There is a well-known story – I do not know how true it may be – of a young girl in an art lesson. Her teacher asked what she was drawing, and the girl’s response was, “I’m drawing a picture of God.”
“But nobody knows what God looks like,” replied the teacher.
“They will in a minute,” says the girl.
As delightfully silly as this whole episode may seem to us on the far side of twenty-five, or thirty, or forty, it illustrates the point that mystery is part of a child’s life and that a child sees no problem in attempting the impossible. It is the loss of this love of mystery, the loss of this celebration of not knowing, that saddens me in a profound way. I do not mean to herald general ignorance as a trait worth pursuing, but I do mean to call into question modern man’s dogged pursuit of understanding every tiny facet of his world. Finding the cure for cancer is all well and good, but do we really need to understand how the hummingbird manages to beat its petite wings so rapidly? I would argue that it rather reduces the awe factor.

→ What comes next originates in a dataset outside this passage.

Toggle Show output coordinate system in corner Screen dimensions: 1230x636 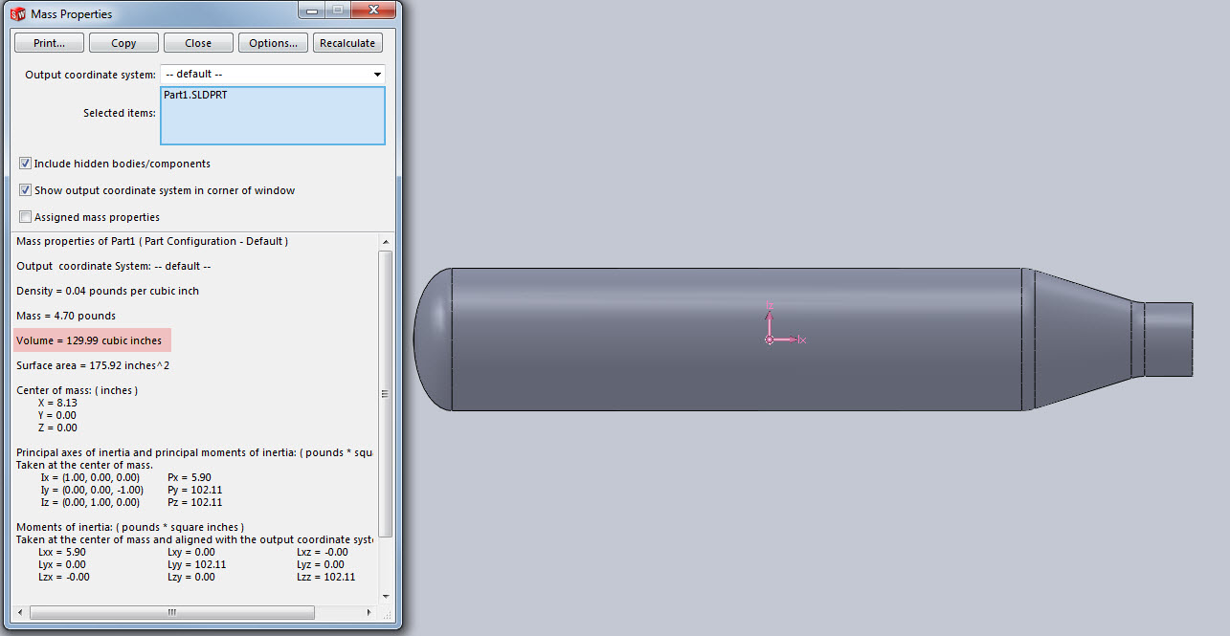26,190
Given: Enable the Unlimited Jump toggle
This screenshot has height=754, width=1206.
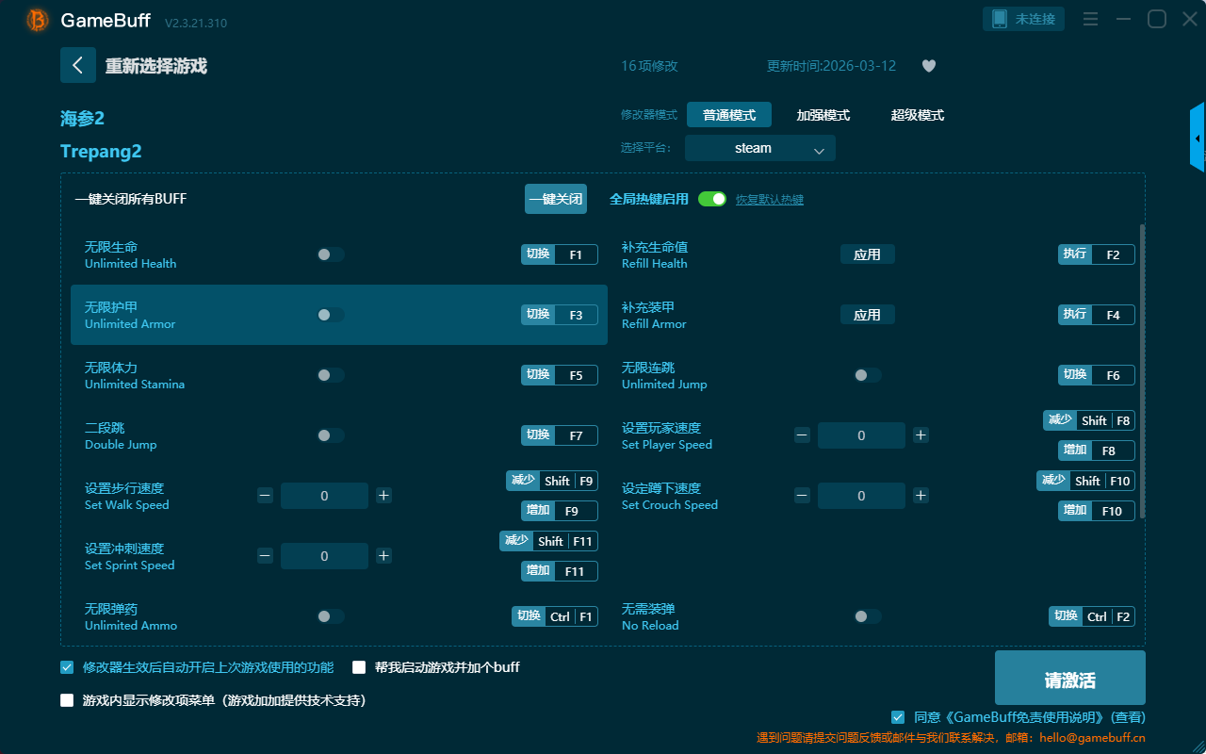Looking at the screenshot, I should tap(867, 375).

If we think about the hummingbird’s beauty through the two major concepts of life origins, we find some startling realities and differences in our perception of the bird. From an evolutionary point of view, we might say that the bird evolved this way for such and such a reason of survival; a creationist would praise the craftsmanship of God for building such a creature. Neither side of the argument, however, has a really good answer for the why.
Science, regardless of whether one believes in chance-processes or in Divine design, can only answer the how. As for origins as a means of explanation and reason, Evolution can at best only answer from necessity, for by its own definition of the origins of species, those things that are superfluous are cast aside – or ground out of existence by stronger beings. Its why is pure logic and suvival. Creationism, for all its celebration of God as an artist, can really offer no better explanation than just that: that God is an artist. Part of the West’s culturally understood definition of art is that it is superfluous and ultimately unnecessary for survival; it is a luxury.
Children, I think, understand this elusive concept far better than most adults. There is something elfish about the whole affair, something magical, something faerie. We can imagine that, were hummingbirds native to Europe, Aesop or some other story-teller would have a fantastic origin tale to explain how the hummingbird came to beat its wings so speedily. And that fable, for all of its fancy, would likely resonate with people on a far deeper level than any of the scientific explanations on offer today.